WHAT THE TASK ASKS ->
Could you repeat exactly the lines below, from the line containing "The image size" through the last one, both included, while leaving out any pictures?

╔══

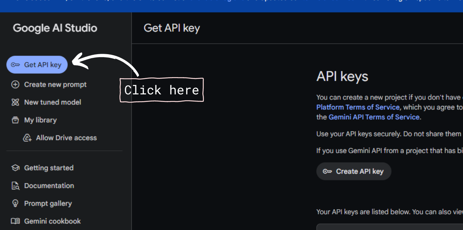The height and width of the screenshot is (230, 463).
Task: Open My library via its archive icon
Action: 15,120
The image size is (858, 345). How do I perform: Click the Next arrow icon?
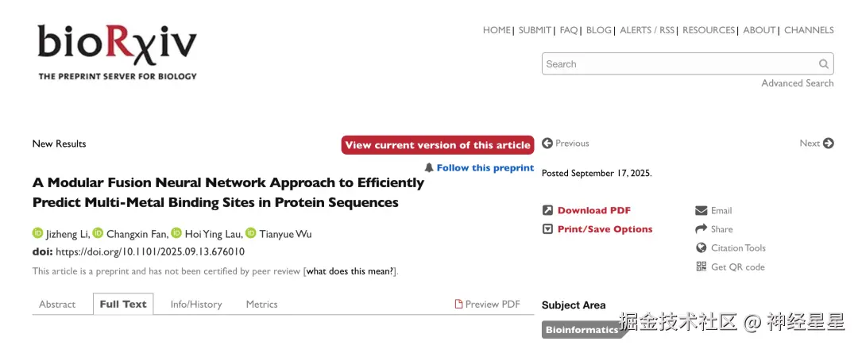pos(829,144)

╚══

RESPONSE AREA ->
The image size is (858, 345). How do I perform: Click the Next arrow icon?
pos(829,144)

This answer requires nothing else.